More simply put, the ether price may be acutely down but there is now more ETH in DeFi than ever before — a point worth considering as ether’s status as money continues to be grappled with by a widening array of stakeholders. Notably then, the monetary base of ether gets smaller as more gets locked in DeFi.
A considerable swath of the growth in the DeFi ecosystem has been built around or inspired by that ecosystem’s reigning champ, Maker, which popularized a dApp portal for automated loans of Dai stablecoin. In turn, novel projects have brought their own new users and ETH into arena.
For example, consider the rising projects of Compound and InstaDApp, which are respectively second and fourth on the DeFi Pulse leaderboard at present.
Both live in the gravity of Maker — Compound’s cDai tokens innovate on Maker’s Dai, and InstaDApp offers a bridge for users to easily move between Maker and Compound. And both are becoming increasingly popular in their own right as cryptocurrency lending gain more attention.

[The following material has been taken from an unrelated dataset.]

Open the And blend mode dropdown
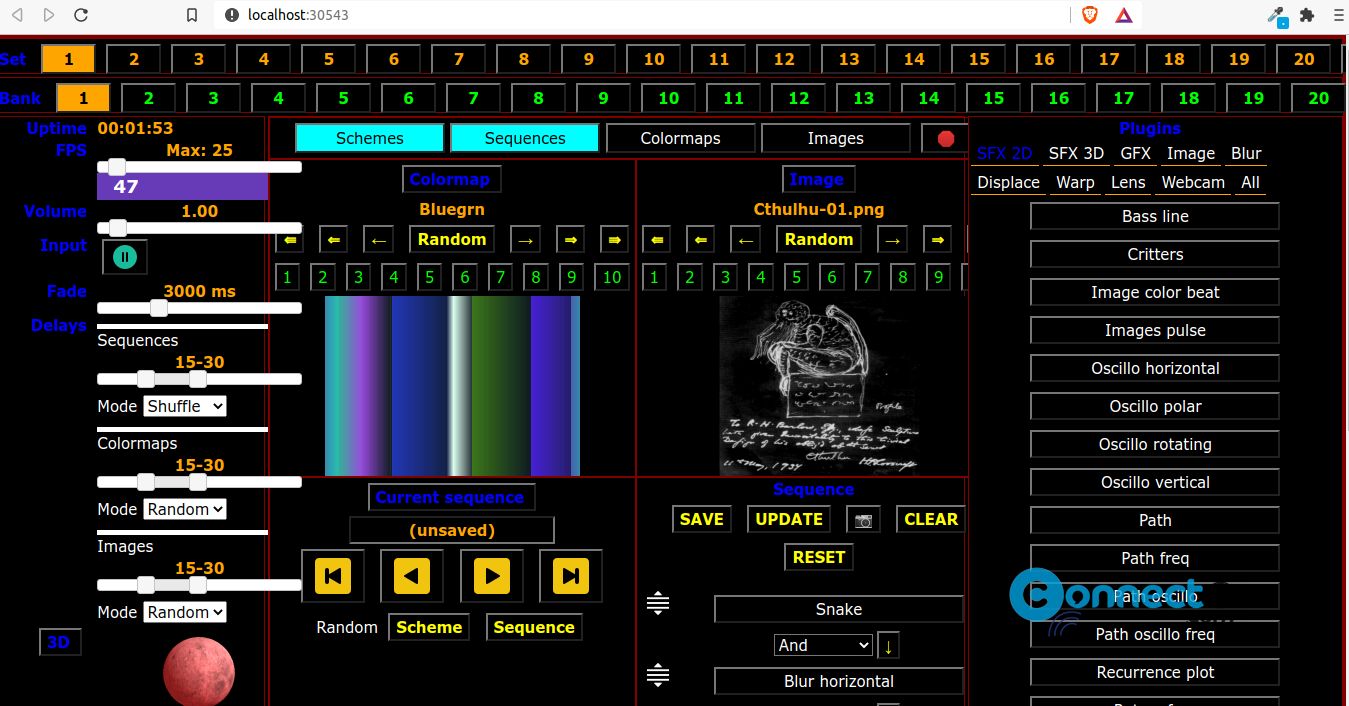The image size is (1349, 706). [x=823, y=645]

Call it the DeFi effect, if you will. As more projects leverage each other’s open source, “Open Finance” innovations, more users are introduced to more projects in the space, which creates a sort of feedback loop for growth in which many of the top DeFi platforms are directly or indirectly benefiting from each other.
All DeFi Eyes on Maker’s MCD
To date, Maker’s automated loans, or “collateralized debt positions” (CDPs), have only been able to use ether as collateral.
That dynamic is set to change next month upon the highly anticipated rollout of the Multi-Collateral Dai (MCD) system, which is poised to go live on November 18th and will let Maker users take out Dai loans using collateral beyond just ETH.
Moreover, the MCD activation will also launch the Dai Savings Rate (DSR), which will provide interest earnings to users who hold Dai in a smart contract and undoubtedly bring more newcomers to DeFi.